ByteStream with capacity=32768, write_size=1500, read_size=128 reached 23.50 Gbit/s.
Test time =   0.06 sec

We achieved more than 300x improvement compared to the original std::deque implementation.

At the end of this checkpoint, I profiled our final implementation to see whether the reality matches our analysis.

For the Writer::push method, the memcpy function call takes up all the time. This is as good as it gets, we have to copy the data into the buffer, there is no other way around it.

Flamegraph for the <code>Writer::push</code> method, <code>memcpy</code> takes up all the time
Writer::push

For the Reader::pop method, the memcpy function call takes up only half of the time. This is good, we get to “sliding” the queue for free half of the time.

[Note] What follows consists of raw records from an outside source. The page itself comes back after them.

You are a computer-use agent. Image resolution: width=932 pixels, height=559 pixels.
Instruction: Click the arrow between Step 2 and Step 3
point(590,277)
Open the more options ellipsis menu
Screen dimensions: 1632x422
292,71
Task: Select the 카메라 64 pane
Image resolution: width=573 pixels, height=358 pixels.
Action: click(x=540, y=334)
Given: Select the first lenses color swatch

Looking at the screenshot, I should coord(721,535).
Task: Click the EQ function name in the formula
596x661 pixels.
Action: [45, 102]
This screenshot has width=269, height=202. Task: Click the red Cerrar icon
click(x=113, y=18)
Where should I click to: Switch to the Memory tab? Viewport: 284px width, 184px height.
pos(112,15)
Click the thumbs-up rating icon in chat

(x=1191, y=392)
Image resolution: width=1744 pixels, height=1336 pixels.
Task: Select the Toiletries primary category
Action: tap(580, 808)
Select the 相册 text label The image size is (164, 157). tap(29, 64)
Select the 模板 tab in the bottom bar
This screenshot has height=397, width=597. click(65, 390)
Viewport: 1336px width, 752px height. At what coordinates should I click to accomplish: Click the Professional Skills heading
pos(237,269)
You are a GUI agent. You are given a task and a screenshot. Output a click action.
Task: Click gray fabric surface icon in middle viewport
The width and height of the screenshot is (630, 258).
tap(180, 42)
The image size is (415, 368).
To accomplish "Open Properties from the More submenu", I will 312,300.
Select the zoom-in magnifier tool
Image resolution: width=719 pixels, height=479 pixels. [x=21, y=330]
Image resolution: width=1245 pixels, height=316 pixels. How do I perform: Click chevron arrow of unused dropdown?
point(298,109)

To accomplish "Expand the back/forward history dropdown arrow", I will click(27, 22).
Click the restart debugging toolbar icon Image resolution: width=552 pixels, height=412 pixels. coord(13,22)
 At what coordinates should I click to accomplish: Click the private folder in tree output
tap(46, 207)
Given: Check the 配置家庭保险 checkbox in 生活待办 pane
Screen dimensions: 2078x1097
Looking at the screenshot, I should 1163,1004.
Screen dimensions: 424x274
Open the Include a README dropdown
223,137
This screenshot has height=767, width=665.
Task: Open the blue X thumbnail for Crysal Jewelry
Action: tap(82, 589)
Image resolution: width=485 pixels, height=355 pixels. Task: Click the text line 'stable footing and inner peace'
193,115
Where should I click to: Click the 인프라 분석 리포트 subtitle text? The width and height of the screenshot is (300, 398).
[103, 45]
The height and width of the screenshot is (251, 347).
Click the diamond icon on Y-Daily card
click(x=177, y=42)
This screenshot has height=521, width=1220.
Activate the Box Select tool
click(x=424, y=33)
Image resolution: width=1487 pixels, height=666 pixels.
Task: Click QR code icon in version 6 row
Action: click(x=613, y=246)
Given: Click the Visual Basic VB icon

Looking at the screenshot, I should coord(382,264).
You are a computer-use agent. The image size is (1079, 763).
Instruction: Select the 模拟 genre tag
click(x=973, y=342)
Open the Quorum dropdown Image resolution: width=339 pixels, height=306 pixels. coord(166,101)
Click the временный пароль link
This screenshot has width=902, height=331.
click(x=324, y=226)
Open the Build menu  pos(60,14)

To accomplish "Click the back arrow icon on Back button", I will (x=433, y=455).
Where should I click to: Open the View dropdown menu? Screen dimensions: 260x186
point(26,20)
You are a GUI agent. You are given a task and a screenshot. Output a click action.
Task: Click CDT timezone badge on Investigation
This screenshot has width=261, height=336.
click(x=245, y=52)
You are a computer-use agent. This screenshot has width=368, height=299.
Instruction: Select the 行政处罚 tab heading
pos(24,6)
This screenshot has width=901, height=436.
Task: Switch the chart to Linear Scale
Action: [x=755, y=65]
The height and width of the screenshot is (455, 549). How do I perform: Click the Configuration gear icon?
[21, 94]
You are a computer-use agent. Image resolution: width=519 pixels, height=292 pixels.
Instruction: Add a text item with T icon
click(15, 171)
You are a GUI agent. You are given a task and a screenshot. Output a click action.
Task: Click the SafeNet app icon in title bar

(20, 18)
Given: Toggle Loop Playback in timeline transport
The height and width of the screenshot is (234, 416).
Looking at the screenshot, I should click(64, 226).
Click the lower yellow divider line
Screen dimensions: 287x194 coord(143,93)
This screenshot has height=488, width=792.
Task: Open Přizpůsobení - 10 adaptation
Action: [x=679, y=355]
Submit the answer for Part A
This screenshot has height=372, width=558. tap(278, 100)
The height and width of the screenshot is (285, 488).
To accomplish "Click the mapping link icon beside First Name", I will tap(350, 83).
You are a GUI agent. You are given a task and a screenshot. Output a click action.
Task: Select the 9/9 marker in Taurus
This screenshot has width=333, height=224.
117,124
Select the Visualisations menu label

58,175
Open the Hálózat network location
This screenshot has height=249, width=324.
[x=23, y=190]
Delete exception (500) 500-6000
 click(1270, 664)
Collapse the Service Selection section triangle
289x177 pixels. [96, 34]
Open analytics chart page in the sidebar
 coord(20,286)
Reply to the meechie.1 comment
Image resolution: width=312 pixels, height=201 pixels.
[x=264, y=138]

Flamegraph for the <code>Reader::pop</code> method, <code>memcpy</code> takes up half the time
Reader::pop

Here is the critical section of the throughput benchmarking code,

byte_stream_speed_test.cc

const auto start_time = steady_clock::now();

while ( not bs.reader().is_finished() ) {
  if ( split_data.empty() ) {
    if ( not bs.writer().is_closed() ) {
      bs.writer().close();
    }
  } else {
    if ( split_data.front().size() <= bs.writer().available_capacity() ) {
      bs.writer().push( move( split_data.front() ) );
      split_data.pop();
    }
  }

  if ( bs.reader().bytes_buffered() ) {
    auto peeked = bs.reader().peek().substr( 0, read_size );
    if ( peeked.empty() ) {
      throw runtime_error( "ByteStream::reader().peek() returned empty view" );
    }
    output_data += peeked;
    bs.reader().pop( peeked.size() );
  }
}

const auto stop_time = steady_clock::now();

Funny enough, the majority of the time is spent on output_data += peeked. These allocations and copying take up more than 70% of the time. Hence there is not much room for optimisation in the ByteStream class. This concludes Checkpoint 0.